> _Data_:
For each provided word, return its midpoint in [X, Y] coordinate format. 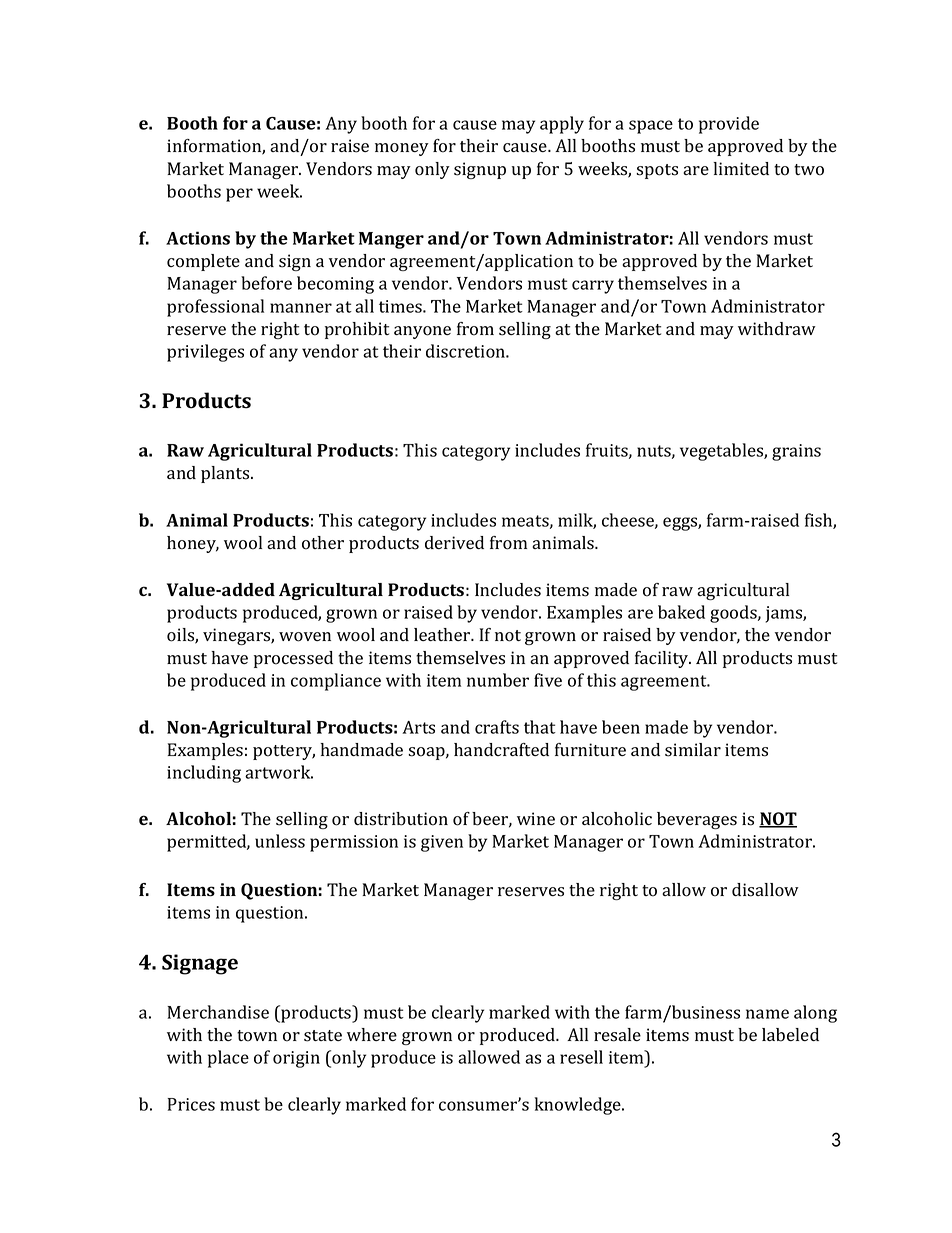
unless [280, 841]
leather [443, 634]
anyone [422, 332]
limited [741, 168]
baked [681, 612]
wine [536, 818]
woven [305, 637]
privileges [205, 353]
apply [562, 125]
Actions [198, 238]
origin [296, 1059]
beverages [697, 820]
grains [796, 452]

> _Prompt_: Rescale every line of the items above in full, multiplying each coordinate in the answers by 0.3 and rounding to the nearest whole number, with halves rounded up. Leave out the pictures.

> _Solution for this task_:
For each provided word, return its midpoint in [X, Y] coordinate format. 
unless [84, 252]
leather [133, 190]
anyone [127, 100]
limited [222, 50]
baked [204, 184]
wine [161, 245]
woven [92, 191]
privileges [62, 106]
apply [169, 38]
Actions [59, 71]
origin [89, 318]
beverages [209, 246]
grains [239, 136]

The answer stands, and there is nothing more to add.